DIRECTION » Can you copy out every line of the listing below, keeping each character unchanged?

[Recorded data]

--------

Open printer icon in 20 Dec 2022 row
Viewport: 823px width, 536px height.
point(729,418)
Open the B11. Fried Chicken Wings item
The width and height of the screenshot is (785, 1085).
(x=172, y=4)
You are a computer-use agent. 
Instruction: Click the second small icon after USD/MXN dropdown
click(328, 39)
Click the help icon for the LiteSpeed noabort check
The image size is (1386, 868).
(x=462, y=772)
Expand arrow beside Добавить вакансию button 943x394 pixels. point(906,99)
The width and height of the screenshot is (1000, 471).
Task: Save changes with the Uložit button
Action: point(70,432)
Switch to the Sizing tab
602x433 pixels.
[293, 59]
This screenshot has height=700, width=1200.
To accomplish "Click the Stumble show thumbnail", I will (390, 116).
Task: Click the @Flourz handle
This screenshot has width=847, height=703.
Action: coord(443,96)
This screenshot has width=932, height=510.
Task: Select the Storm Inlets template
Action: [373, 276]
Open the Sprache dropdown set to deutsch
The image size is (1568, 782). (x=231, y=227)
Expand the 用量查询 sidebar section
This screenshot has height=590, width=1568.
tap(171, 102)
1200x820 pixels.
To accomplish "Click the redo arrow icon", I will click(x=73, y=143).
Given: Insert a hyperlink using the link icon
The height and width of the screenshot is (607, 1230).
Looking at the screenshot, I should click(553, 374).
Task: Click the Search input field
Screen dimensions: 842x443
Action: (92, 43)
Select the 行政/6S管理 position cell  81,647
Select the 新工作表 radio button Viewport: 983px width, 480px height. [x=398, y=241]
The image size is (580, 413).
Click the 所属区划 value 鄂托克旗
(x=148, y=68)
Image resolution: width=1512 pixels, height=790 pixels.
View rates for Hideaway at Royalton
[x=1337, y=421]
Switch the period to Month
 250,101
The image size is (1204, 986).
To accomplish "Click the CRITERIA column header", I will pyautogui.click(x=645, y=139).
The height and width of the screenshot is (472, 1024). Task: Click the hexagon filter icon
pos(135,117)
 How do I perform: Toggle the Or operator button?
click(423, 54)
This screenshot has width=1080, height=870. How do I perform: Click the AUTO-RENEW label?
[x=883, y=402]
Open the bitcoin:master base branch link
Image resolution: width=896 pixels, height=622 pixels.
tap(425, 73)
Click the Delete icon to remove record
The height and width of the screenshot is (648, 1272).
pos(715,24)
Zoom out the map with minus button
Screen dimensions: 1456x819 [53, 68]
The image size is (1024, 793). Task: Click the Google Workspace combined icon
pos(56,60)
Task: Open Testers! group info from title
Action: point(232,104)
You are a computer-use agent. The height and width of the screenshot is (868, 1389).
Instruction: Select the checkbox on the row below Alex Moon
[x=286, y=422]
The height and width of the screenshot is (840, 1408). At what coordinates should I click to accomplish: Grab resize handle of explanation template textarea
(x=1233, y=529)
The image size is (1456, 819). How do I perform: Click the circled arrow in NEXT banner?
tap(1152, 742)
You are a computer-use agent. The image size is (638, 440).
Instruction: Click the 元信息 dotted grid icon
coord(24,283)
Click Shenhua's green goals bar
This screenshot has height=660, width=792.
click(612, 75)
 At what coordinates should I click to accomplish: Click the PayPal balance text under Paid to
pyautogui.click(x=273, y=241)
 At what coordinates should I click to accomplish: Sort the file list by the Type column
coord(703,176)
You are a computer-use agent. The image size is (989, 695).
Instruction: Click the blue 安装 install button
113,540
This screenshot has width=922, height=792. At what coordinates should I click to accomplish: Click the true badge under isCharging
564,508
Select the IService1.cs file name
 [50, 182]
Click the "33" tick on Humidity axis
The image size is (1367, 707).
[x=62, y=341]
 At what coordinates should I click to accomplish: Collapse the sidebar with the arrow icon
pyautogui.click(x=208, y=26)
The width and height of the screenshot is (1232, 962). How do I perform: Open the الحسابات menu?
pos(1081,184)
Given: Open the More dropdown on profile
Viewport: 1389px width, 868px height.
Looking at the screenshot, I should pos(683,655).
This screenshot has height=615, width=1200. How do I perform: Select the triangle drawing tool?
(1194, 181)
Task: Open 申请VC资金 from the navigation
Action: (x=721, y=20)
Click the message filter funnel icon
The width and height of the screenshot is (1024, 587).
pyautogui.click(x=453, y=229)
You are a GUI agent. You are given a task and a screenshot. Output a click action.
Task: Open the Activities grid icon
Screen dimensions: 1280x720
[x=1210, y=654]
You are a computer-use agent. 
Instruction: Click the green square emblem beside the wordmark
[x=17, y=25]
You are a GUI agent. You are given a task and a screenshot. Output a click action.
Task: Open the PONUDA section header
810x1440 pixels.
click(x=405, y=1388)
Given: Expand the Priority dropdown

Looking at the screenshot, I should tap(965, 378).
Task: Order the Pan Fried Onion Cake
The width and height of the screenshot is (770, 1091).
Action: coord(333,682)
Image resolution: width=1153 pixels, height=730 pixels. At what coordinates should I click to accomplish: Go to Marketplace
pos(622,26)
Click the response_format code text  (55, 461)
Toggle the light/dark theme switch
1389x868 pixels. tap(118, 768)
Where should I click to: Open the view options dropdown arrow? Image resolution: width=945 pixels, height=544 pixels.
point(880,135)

--------

OUTPUT OF THE TASK »
Open printer icon in 20 Dec 2022 row
Viewport: 823px width, 536px height.
point(729,418)
Open the B11. Fried Chicken Wings item
The width and height of the screenshot is (785, 1085).
(x=172, y=4)
You are a computer-use agent. 
Instruction: Click the second small icon after USD/MXN dropdown
click(328, 39)
Click the help icon for the LiteSpeed noabort check
The image size is (1386, 868).
(x=462, y=772)
Expand arrow beside Добавить вакансию button 943x394 pixels. point(906,99)
The width and height of the screenshot is (1000, 471).
Task: Save changes with the Uložit button
Action: point(70,432)
Switch to the Sizing tab
602x433 pixels.
[293, 59]
This screenshot has height=700, width=1200.
To accomplish "Click the Stumble show thumbnail", I will (390, 116).
Task: Click the @Flourz handle
This screenshot has width=847, height=703.
Action: coord(443,96)
This screenshot has width=932, height=510.
Task: Select the Storm Inlets template
Action: [373, 276]
Open the Sprache dropdown set to deutsch
The image size is (1568, 782). (x=231, y=227)
Expand the 用量查询 sidebar section
This screenshot has height=590, width=1568.
tap(171, 102)
1200x820 pixels.
To accomplish "Click the redo arrow icon", I will click(x=73, y=143).
Given: Insert a hyperlink using the link icon
The height and width of the screenshot is (607, 1230).
Looking at the screenshot, I should click(553, 374).
Task: Click the Search input field
Screen dimensions: 842x443
Action: (92, 43)
Select the 行政/6S管理 position cell  81,647
Select the 新工作表 radio button Viewport: 983px width, 480px height. [x=398, y=241]
The image size is (580, 413).
Click the 所属区划 value 鄂托克旗
(x=148, y=68)
Image resolution: width=1512 pixels, height=790 pixels.
View rates for Hideaway at Royalton
[x=1337, y=421]
Switch the period to Month
 250,101
The image size is (1204, 986).
To accomplish "Click the CRITERIA column header", I will pyautogui.click(x=645, y=139).
The height and width of the screenshot is (472, 1024). Task: Click the hexagon filter icon
pos(135,117)
 How do I perform: Toggle the Or operator button?
click(423, 54)
This screenshot has width=1080, height=870. How do I perform: Click the AUTO-RENEW label?
[x=883, y=402]
Open the bitcoin:master base branch link
Image resolution: width=896 pixels, height=622 pixels.
tap(425, 73)
Click the Delete icon to remove record
The height and width of the screenshot is (648, 1272).
pos(715,24)
Zoom out the map with minus button
Screen dimensions: 1456x819 [53, 68]
The image size is (1024, 793). Task: Click the Google Workspace combined icon
pos(56,60)
Task: Open Testers! group info from title
Action: point(232,104)
You are a computer-use agent. The height and width of the screenshot is (868, 1389).
Instruction: Select the checkbox on the row below Alex Moon
[x=286, y=422]
The height and width of the screenshot is (840, 1408). At what coordinates should I click to accomplish: Grab resize handle of explanation template textarea
(x=1233, y=529)
The image size is (1456, 819). How do I perform: Click the circled arrow in NEXT banner?
tap(1152, 742)
You are a computer-use agent. The image size is (638, 440).
Instruction: Click the 元信息 dotted grid icon
coord(24,283)
Click Shenhua's green goals bar
This screenshot has height=660, width=792.
click(612, 75)
 At what coordinates should I click to accomplish: Click the PayPal balance text under Paid to
pyautogui.click(x=273, y=241)
 At what coordinates should I click to accomplish: Sort the file list by the Type column
coord(703,176)
You are a computer-use agent. The image size is (989, 695).
Instruction: Click the blue 安装 install button
113,540
This screenshot has width=922, height=792. At what coordinates should I click to accomplish: Click the true badge under isCharging
564,508
Select the IService1.cs file name
 [50, 182]
Click the "33" tick on Humidity axis
The image size is (1367, 707).
[x=62, y=341]
 At what coordinates should I click to accomplish: Collapse the sidebar with the arrow icon
pyautogui.click(x=208, y=26)
The width and height of the screenshot is (1232, 962). How do I perform: Open the الحسابات menu?
pos(1081,184)
Given: Open the More dropdown on profile
Viewport: 1389px width, 868px height.
Looking at the screenshot, I should pos(683,655).
This screenshot has height=615, width=1200. How do I perform: Select the triangle drawing tool?
(1194, 181)
Task: Open 申请VC资金 from the navigation
Action: (x=721, y=20)
Click the message filter funnel icon
The width and height of the screenshot is (1024, 587).
pyautogui.click(x=453, y=229)
You are a GUI agent. You are given a task and a screenshot. Output a click action.
Task: Open the Activities grid icon
Screen dimensions: 1280x720
[x=1210, y=654]
You are a computer-use agent. 
Instruction: Click the green square emblem beside the wordmark
[x=17, y=25]
You are a GUI agent. You are given a task and a screenshot. Output a click action.
Task: Open the PONUDA section header
810x1440 pixels.
click(x=405, y=1388)
Given: Expand the Priority dropdown

Looking at the screenshot, I should tap(965, 378).
Task: Order the Pan Fried Onion Cake
The width and height of the screenshot is (770, 1091).
Action: coord(333,682)
Image resolution: width=1153 pixels, height=730 pixels. At what coordinates should I click to accomplish: Go to Marketplace
pos(622,26)
Click the response_format code text  (55, 461)
Toggle the light/dark theme switch
1389x868 pixels. tap(118, 768)
Where should I click to: Open the view options dropdown arrow? Image resolution: width=945 pixels, height=544 pixels.
point(880,135)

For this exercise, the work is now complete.